Monday, May 14, 2012

Open your mind before your mouth.


Since when does the “women’s movement” equate to closed minds that want to send women back to the Stone Ages in terms of how they express their sexuality? I was stunned yesterday by a Facebook post by a NYT bestselling ROMANCE author who claimed that the “50 Shades” trilogy was setting the women’s movement back by espousing BDSM.

*face/palm* o.O and any other emoticon you want to insert there.

WTF? Of course, I couldn’t let that one sit and I, as well as other writers of BDSM, and readers of it, waded into the fray.

I’m sorry, but isn’t the ability to express our sexuality the way we CHOOSE to express it, consensually, one of the basic goals of the “women’s movement?” Instead of chastising women for expressing themselves freely, closed-minded individuals, and individuals who obviously know nothing about BDSM, should educate themselves about it.

This is a hot-button topic for me. Because I am actively involved in the BDSM lifestyle as a switch. That means I am both a Top as well as a bottom.
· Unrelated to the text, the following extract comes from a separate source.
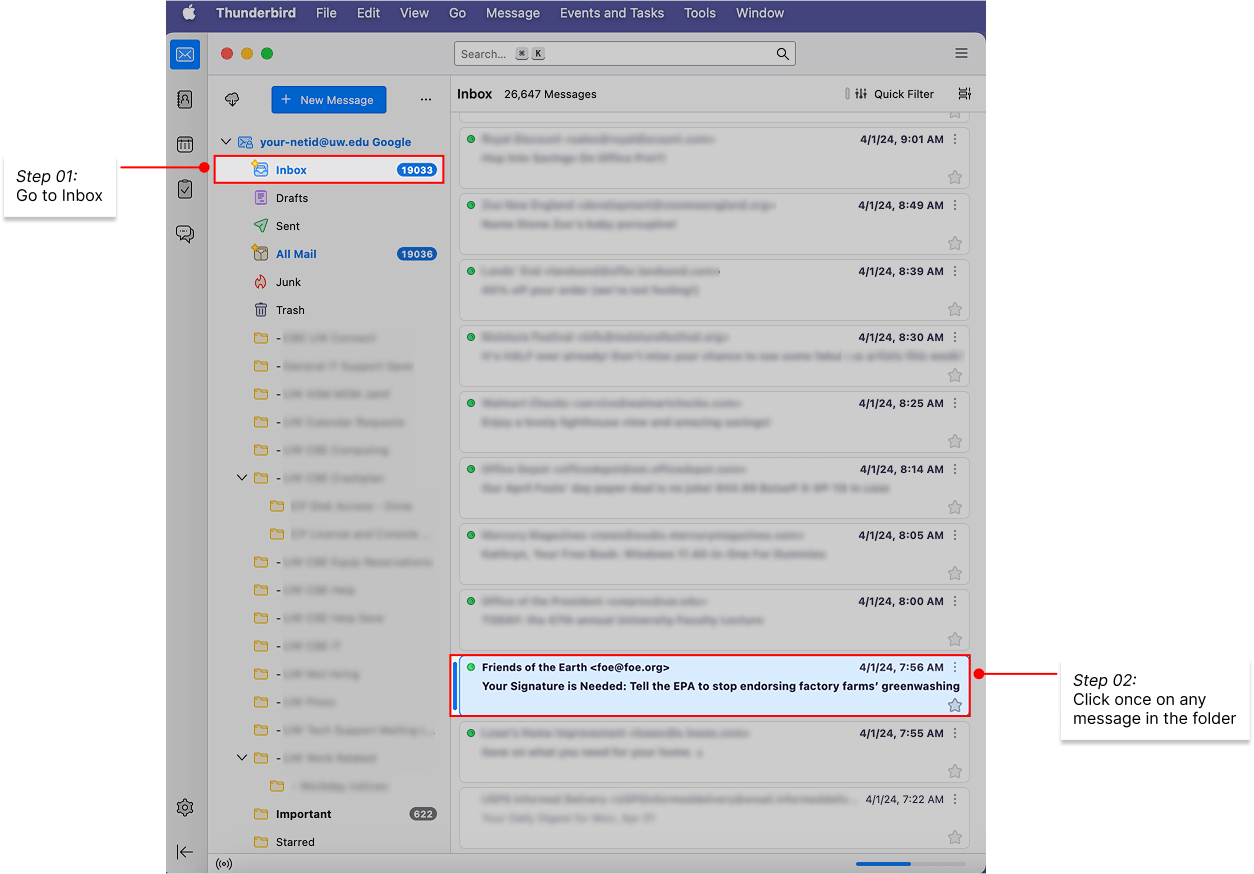Star the Office of the President message

[955, 639]
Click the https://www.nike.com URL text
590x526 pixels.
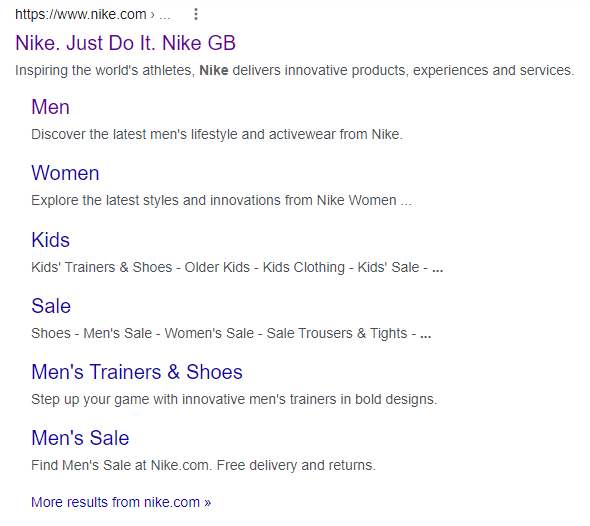click(81, 14)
Not only am I a bottom, I am a collared slave to both my husband and my Sir. In their submissive modes, they both submit to me, and I have to admit I’m a pretty sadistic Top when I’m in that mode.
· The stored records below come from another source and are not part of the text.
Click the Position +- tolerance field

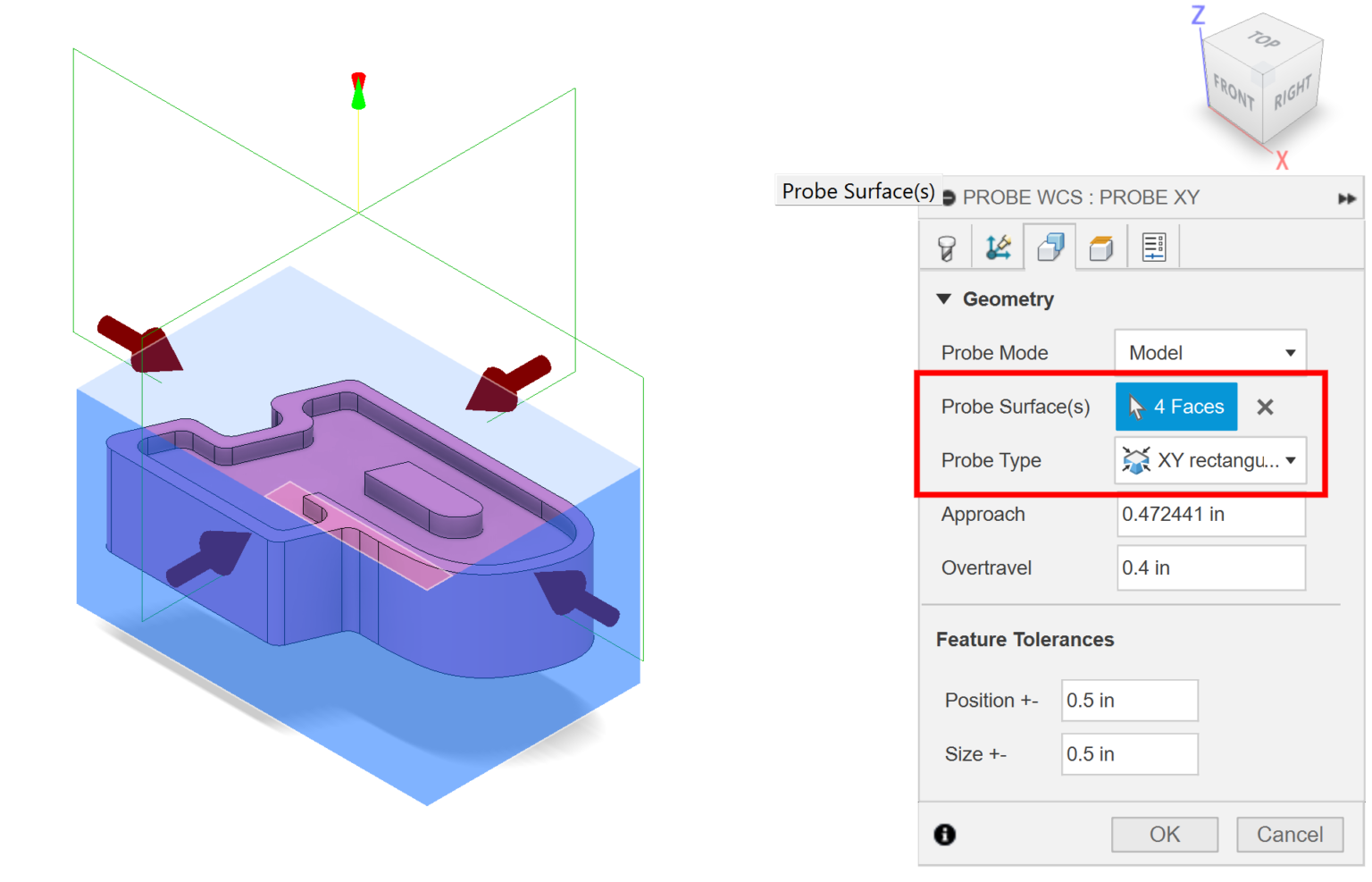click(1129, 700)
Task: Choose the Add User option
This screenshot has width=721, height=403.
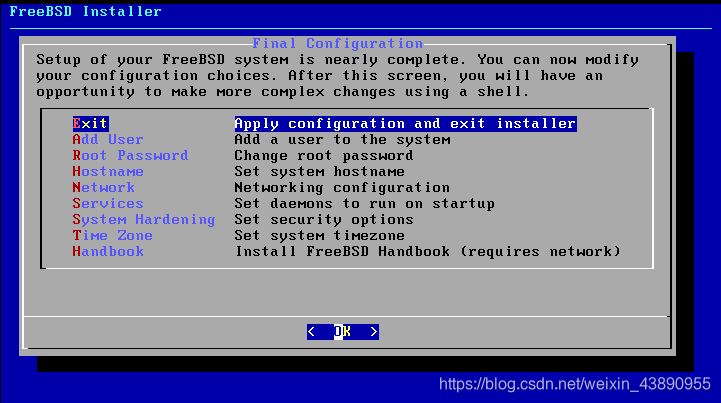Action: (x=108, y=139)
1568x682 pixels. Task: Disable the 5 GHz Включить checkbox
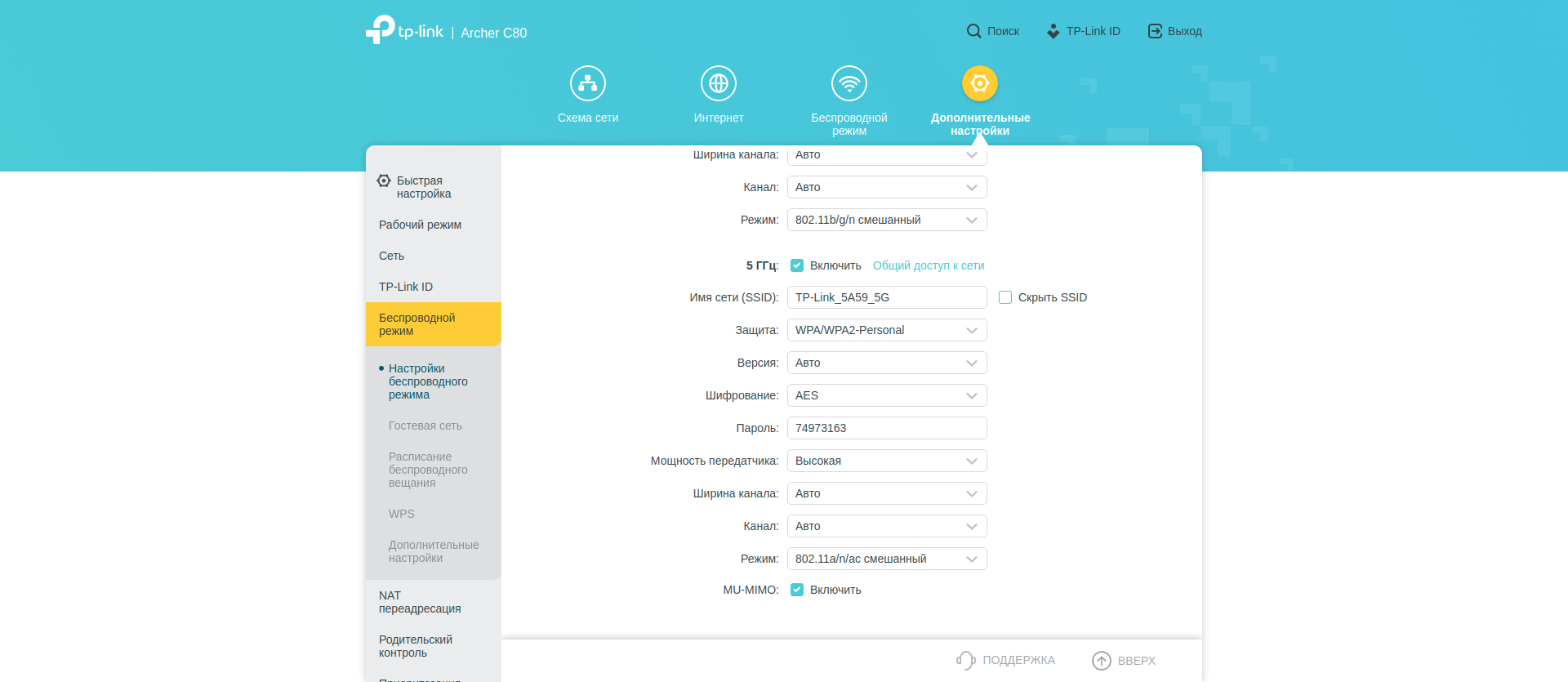pos(797,265)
This is a totally consensual relationship the three of us have. Nobody does anything without it being negotiated in advance.

Nobody has the right to tell me that what we do is “wrong.” Maybe it’s different than what someone else does, but am I supposed to limit myself to vanilla expressions of myself (and this isn’t just about sexuality, it’s a part of who I am) just because someone else doesn’t like it, or it doesn't fit in their neat and tidy version of how the Universe should work?

What I don’t get is how that author, who writes ROMANCE, can diss an entire population of people, as well as readers who might or might not be involved in the lifestyle but enjoy reading about it. Where does this person get off moralizing about what we do, when she obviously is clueless about the topic?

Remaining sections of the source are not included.